Belgium is the latest European country to make a U-turn on the AstraZeneca vaccine, now recommending it for use in people over 55 years of age.  

The country's Superior Health Council said data from new, large-scale studies in the UK, which showed strong efficacy in older age groups "is reassuring at first sight," and deemed the jab safe and effective.  

Belgium was one of a handful of countries – including Germany, France and Italy – that limited the use of the AstraZeneca vaccine last month, despite the European Medicines Agency saying it was safe for anyone over the age of 18. 

"Vaccination with a dose of Pfizer or a dose of AstraZeneca has been associated with a significant reduction in symptomatic cases of COVID-19 in the elderly, along with better protection against serious illness," the Co-Leader of Belgium's Vaccination Taskforce Sabine Stordeur told reporters.  

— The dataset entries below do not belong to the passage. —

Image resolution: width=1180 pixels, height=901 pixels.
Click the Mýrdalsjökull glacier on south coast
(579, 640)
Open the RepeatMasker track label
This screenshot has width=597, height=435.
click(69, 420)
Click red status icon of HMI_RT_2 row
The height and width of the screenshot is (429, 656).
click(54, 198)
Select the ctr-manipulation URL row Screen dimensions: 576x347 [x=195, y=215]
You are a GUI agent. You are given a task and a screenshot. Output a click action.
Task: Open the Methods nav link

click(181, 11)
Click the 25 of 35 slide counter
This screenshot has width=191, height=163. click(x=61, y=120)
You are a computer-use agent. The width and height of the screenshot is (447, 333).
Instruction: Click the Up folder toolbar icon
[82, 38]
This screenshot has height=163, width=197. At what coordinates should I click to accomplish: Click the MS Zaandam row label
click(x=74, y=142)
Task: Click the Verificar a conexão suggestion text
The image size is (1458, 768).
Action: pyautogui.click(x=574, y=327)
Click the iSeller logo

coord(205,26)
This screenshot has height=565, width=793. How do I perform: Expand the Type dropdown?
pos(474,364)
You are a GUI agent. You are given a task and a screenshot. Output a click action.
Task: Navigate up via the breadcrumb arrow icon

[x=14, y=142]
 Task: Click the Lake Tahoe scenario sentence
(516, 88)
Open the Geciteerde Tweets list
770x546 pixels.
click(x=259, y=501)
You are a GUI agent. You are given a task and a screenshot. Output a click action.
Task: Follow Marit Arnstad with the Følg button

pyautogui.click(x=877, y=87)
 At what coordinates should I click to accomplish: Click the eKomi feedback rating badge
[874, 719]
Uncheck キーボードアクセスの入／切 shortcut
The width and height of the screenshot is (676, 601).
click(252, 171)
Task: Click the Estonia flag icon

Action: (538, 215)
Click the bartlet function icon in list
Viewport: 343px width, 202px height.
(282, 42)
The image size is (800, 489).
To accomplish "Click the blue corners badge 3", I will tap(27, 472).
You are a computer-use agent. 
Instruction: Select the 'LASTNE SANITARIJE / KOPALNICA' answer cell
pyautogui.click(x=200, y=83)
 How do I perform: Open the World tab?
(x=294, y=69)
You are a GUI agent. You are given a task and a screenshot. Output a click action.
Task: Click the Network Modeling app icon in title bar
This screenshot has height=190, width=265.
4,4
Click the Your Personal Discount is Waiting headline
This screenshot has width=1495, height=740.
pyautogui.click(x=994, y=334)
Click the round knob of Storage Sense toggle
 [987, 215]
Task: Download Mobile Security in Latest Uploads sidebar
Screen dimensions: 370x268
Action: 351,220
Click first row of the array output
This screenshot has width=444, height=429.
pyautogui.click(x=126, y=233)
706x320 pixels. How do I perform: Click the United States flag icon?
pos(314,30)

The reversal comes amid a vaccine shortfall that has dampened Belgium's immunization efforts. Only two of the 10 vaccination centers planned for Brussels have opened. The Heysel site near the Atomium landmark could vaccinate a thousand people a day, but only 3,000 doses have been delivered in the past three weeks.  

Meanwhile, the vast majority of the country's 290,400 AstraZeneca doses sit untouched in refrigerators. Officials hope the reversal can help kick-start inoculations.   

Belgium's Health Council also said the gap between the first and second dose of the Pfizer-BioNTech vaccine can be widened from 21 days to 35 days when necessary. A similar strategy, albeit with a much longer delay, has helped get at least one dose into the arms of 30 percent of the UK population.  

"It is true that the most recent data indicate that one can wait until day 42, but the Council recommends that the vaccine should be administered at the latest on day 35, as a precautionary measure," vaccinologist Pierre Van Damme said during a press conference on Tuesday.

 

Belgium's largest vaccination center sat nearly empty a week ago. /Reuters

Belgium's largest vaccination center sat nearly empty a week ago. /Reuters

Negative headlines 

Belgium's U-turn on the AstraZeneca jab came hot on the heels of a reversal in France, where the jab was limited to under-65s. Others could soon follow suit. In an interview with the ARD morning magazine on Wednesday, Germany's Health Minister Jens Spahn said the AstraZeneca vaccine was "very, very good for people over 65." Adding that he expects Berlin to follow "within a few days." 

But after weeks of negative headlines, experts said convincing people to get the jab could prove tricky. 

"When you have that sort of momentum against vaccination to begin with and then you have health authorities saying, 'well, we don't have enough evidence'. I mean, that just feeds right into the social media mob," said Duane Schulthess, managing director at Vital Transformation, a healthcare consultancy firm. 

In January, France's President Emmanuel Macron said the AstraZeneca vaccine seemed "quasi-ineffective" in older people. Last week, he reversed course, saying he'd take the jab if it were offered to him. 

Getting the messaging right this time around will be crucial. Schulthess said the government should be tactical in its messaging and focus on inoculating society's most vulnerable as quickly as possible. 

"It's really a minority of the people in the population over 65 that are most severely impacted by COVID-19," said Schulthess. Adding: "You could cut your mortality rate by 95 percent with 2 million doses. That's the reality of how these numbers work."